The central focus of this seminar is the exploration of the "ecology" of mass communications (that is, the phenomena of mass communications from the perspectives of history, sociology, political theory, technology, and cultural studies) and the relationship of this ecology to American legal theory and legal institutions.  Correspondingly, the assigned readings and class discussion will center on various dimensions of the relationship between free speech theories and mass communications technologies.

For example, the socio-economic and political conventions that evolved from the use of particular technologies for mass communications and the law's understanding and control of these conventions will be one of the more important aspects of our study.  In other words, one of our objectives is to become aware of the degree to which the technologies of communication affect the substantive content of communication, (a part of what Marshall McLuhan means by his famous aphorism that "the medium is the message"), and of the degree to which the law does or does not take account of this synergy in its governance. In short, it is important for us to become aware of the degree to which the technologies of communication influence the theories and practices of the First Amendment. .

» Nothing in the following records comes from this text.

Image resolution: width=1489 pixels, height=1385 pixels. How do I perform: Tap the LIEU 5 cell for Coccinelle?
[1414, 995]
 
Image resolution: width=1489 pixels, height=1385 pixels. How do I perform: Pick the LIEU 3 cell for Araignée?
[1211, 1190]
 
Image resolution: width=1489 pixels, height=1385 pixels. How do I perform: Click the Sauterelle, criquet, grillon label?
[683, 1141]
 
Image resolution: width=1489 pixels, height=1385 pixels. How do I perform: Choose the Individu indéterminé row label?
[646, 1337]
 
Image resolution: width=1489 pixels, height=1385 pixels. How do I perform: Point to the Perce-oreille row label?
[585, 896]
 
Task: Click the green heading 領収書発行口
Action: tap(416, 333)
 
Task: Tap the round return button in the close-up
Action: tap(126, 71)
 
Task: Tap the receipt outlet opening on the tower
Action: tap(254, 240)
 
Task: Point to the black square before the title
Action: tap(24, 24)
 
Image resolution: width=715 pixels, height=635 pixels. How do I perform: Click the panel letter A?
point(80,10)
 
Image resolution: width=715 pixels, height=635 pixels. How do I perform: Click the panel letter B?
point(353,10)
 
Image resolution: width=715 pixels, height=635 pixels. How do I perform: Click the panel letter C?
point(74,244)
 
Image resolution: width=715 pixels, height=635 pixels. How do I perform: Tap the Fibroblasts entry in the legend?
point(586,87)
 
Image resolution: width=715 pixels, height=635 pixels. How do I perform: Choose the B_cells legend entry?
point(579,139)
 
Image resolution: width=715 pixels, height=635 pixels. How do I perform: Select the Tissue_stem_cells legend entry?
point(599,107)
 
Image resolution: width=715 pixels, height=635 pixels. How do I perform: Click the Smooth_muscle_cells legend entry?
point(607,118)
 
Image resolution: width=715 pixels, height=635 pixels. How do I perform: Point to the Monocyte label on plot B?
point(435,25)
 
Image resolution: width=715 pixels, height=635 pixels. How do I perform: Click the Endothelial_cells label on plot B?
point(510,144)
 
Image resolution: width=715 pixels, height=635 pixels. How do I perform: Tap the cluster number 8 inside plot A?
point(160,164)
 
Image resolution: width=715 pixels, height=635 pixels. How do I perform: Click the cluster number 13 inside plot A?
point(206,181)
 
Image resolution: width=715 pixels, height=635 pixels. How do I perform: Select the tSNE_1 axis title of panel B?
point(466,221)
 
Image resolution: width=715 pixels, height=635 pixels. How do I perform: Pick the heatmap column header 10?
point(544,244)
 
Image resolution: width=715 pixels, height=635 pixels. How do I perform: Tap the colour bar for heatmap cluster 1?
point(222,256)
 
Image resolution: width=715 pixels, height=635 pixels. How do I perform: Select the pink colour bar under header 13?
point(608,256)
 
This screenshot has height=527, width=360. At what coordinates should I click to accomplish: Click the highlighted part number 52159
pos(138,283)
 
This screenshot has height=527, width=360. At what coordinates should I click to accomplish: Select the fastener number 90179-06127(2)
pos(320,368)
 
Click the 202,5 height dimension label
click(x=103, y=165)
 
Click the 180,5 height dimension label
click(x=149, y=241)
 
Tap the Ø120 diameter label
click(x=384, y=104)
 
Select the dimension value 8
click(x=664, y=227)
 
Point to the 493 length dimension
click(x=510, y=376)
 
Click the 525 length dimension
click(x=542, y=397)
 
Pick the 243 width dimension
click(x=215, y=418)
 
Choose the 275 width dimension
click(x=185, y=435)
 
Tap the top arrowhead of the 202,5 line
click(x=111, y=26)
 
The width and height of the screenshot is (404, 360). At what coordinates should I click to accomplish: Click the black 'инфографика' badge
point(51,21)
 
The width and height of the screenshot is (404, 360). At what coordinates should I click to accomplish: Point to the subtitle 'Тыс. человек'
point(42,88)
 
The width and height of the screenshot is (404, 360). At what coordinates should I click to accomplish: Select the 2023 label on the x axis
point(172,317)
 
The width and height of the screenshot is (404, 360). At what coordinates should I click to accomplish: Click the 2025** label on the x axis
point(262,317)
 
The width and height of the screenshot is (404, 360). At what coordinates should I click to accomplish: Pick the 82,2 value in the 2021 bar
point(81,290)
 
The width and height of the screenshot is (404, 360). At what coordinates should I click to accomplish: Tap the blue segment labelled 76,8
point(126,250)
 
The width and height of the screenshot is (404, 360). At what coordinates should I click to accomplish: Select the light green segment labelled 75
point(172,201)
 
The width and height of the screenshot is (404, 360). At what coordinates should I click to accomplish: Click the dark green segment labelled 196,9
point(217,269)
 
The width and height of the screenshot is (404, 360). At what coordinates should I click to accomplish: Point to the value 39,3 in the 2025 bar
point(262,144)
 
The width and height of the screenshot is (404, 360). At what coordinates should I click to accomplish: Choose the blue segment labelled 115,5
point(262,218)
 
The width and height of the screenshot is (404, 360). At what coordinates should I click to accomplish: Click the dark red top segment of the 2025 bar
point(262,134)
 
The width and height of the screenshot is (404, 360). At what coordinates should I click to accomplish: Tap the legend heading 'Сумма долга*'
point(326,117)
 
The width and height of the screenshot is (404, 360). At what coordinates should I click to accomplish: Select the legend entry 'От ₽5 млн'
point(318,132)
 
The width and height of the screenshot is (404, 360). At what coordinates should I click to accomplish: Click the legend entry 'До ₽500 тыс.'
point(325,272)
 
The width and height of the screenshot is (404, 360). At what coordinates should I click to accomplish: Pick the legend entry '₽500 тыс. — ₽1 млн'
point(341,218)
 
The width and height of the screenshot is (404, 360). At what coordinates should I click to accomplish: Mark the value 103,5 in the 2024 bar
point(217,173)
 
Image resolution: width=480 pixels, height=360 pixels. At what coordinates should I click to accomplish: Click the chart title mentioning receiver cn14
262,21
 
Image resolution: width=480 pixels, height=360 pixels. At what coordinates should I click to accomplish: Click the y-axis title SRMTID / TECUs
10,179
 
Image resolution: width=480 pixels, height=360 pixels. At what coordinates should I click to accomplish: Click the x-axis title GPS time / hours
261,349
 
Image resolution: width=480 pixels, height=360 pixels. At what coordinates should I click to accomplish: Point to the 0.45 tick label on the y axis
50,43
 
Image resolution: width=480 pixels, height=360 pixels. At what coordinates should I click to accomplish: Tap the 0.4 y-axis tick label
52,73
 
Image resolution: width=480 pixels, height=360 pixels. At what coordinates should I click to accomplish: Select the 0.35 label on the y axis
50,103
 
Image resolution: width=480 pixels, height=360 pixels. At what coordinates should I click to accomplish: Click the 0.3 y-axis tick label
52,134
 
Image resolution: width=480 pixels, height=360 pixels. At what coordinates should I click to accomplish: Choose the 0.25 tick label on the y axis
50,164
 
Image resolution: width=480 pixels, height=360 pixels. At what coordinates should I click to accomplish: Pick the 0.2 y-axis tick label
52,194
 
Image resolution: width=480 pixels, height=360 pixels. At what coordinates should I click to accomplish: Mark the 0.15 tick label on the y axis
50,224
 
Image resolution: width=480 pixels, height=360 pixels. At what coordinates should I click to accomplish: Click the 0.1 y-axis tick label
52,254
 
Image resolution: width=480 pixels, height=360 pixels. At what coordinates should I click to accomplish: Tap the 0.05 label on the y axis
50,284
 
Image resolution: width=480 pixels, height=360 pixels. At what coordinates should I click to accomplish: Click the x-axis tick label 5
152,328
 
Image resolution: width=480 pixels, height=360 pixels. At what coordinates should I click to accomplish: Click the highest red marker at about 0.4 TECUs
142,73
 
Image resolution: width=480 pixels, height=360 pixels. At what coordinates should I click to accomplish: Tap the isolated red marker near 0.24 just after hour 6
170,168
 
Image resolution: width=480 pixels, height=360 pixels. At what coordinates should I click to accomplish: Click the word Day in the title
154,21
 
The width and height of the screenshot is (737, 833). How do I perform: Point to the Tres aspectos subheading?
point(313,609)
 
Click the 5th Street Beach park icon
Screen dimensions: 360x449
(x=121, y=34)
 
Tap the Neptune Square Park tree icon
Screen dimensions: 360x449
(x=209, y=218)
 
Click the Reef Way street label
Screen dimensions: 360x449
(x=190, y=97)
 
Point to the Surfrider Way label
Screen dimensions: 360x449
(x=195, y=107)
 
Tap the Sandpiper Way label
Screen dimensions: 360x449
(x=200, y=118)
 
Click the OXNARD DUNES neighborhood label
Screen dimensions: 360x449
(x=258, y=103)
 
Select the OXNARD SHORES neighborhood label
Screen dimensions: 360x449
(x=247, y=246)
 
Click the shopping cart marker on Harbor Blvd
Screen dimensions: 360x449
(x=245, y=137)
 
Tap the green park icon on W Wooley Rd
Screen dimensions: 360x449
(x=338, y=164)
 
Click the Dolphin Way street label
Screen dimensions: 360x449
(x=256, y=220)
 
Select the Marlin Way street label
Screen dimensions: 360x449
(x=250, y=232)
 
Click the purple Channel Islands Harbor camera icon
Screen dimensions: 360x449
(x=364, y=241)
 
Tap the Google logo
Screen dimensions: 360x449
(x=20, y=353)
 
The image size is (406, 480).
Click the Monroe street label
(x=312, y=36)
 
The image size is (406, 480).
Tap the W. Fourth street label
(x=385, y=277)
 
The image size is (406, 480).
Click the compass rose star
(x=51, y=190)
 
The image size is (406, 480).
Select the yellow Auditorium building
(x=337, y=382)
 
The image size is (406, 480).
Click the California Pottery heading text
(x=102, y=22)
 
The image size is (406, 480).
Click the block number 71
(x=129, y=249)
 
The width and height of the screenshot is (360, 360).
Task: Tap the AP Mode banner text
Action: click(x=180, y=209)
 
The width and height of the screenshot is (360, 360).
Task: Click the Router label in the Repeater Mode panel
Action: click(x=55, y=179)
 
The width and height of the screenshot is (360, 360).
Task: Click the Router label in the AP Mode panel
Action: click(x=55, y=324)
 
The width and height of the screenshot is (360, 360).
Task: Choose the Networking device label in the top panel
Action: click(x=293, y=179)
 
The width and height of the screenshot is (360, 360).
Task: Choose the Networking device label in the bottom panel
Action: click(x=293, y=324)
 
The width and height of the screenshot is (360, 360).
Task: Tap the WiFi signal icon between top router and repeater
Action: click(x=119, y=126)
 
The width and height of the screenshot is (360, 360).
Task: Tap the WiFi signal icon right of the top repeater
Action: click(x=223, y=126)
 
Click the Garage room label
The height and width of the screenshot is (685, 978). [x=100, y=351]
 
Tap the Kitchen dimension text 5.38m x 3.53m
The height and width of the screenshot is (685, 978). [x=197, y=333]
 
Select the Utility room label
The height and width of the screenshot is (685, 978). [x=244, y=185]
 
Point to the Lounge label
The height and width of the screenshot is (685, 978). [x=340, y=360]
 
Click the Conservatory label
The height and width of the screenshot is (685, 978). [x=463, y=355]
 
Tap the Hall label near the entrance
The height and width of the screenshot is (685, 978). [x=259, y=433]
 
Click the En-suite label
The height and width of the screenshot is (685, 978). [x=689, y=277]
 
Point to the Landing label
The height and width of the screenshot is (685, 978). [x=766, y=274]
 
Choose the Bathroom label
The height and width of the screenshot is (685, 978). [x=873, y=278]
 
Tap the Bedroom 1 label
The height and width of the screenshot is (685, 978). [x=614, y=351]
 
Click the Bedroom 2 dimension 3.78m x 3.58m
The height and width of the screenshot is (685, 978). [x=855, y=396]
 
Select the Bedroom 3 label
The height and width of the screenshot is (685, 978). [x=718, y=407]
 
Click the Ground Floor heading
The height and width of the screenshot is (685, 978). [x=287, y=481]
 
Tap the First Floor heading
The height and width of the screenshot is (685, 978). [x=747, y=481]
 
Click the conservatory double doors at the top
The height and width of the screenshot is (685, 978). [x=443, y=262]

For another example, our study will explore whether the First Amendment's traditional justifications for protecting the freedoms of speech -- to safeguard deliberative democracy, to promote enlightened political participation and dissent, to encourage serious literary and artistic expression -- are trivialized in our entertainment and commercial mass culture and rendered increasingly irrelevant to speech protections in the age of robotics.

These examples are merely illustrative of the nature and scope of the topics that we will be examining.